DIRECTIONS =>
The listing should be returned in its entirety, exactly as given.

DATA FOR THE TASK =>
»»

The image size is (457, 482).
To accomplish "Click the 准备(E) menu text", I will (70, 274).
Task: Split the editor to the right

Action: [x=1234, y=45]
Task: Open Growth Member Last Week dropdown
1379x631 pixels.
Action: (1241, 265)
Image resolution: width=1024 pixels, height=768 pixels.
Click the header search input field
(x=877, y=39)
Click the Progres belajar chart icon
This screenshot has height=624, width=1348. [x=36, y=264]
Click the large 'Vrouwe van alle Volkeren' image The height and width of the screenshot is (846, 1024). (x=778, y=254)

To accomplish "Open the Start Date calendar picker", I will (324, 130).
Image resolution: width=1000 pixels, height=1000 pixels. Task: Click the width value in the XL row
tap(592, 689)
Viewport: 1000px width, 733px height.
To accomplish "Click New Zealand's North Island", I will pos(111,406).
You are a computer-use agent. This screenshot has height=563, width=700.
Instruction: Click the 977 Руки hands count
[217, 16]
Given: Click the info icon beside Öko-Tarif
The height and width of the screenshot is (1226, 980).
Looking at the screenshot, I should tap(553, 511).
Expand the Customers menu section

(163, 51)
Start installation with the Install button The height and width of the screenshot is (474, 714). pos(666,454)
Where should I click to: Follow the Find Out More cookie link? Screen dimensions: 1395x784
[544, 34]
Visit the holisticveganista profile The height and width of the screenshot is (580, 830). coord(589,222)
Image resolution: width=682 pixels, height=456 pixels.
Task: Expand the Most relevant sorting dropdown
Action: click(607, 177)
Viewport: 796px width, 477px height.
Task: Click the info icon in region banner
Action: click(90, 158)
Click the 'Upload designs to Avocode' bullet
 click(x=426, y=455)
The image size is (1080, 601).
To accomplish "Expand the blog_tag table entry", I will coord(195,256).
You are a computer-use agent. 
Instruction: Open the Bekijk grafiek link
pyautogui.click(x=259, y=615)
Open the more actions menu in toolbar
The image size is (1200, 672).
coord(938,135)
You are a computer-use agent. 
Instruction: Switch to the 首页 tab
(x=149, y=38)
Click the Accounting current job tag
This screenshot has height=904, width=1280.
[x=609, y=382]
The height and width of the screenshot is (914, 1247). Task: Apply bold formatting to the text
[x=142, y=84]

««

THE ANSWER =>
The image size is (457, 482).
To accomplish "Click the 准备(E) menu text", I will (70, 274).
Task: Split the editor to the right

Action: [x=1234, y=45]
Task: Open Growth Member Last Week dropdown
1379x631 pixels.
Action: (1241, 265)
Image resolution: width=1024 pixels, height=768 pixels.
Click the header search input field
(x=877, y=39)
Click the Progres belajar chart icon
This screenshot has height=624, width=1348. [x=36, y=264]
Click the large 'Vrouwe van alle Volkeren' image The height and width of the screenshot is (846, 1024). (x=778, y=254)

To accomplish "Open the Start Date calendar picker", I will (324, 130).
Image resolution: width=1000 pixels, height=1000 pixels. Task: Click the width value in the XL row
tap(592, 689)
Viewport: 1000px width, 733px height.
To accomplish "Click New Zealand's North Island", I will pos(111,406).
You are a computer-use agent. This screenshot has height=563, width=700.
Instruction: Click the 977 Руки hands count
[217, 16]
Given: Click the info icon beside Öko-Tarif
The height and width of the screenshot is (1226, 980).
Looking at the screenshot, I should tap(553, 511).
Expand the Customers menu section

(163, 51)
Start installation with the Install button The height and width of the screenshot is (474, 714). pos(666,454)
Where should I click to: Follow the Find Out More cookie link? Screen dimensions: 1395x784
[544, 34]
Visit the holisticveganista profile The height and width of the screenshot is (580, 830). coord(589,222)
Image resolution: width=682 pixels, height=456 pixels.
Task: Expand the Most relevant sorting dropdown
Action: click(607, 177)
Viewport: 796px width, 477px height.
Task: Click the info icon in region banner
Action: click(90, 158)
Click the 'Upload designs to Avocode' bullet
 click(x=426, y=455)
The image size is (1080, 601).
To accomplish "Expand the blog_tag table entry", I will coord(195,256).
You are a computer-use agent. 
Instruction: Open the Bekijk grafiek link
pyautogui.click(x=259, y=615)
Open the more actions menu in toolbar
The image size is (1200, 672).
coord(938,135)
You are a computer-use agent. 
Instruction: Switch to the 首页 tab
(x=149, y=38)
Click the Accounting current job tag
This screenshot has height=904, width=1280.
[x=609, y=382]
The height and width of the screenshot is (914, 1247). Task: Apply bold formatting to the text
[x=142, y=84]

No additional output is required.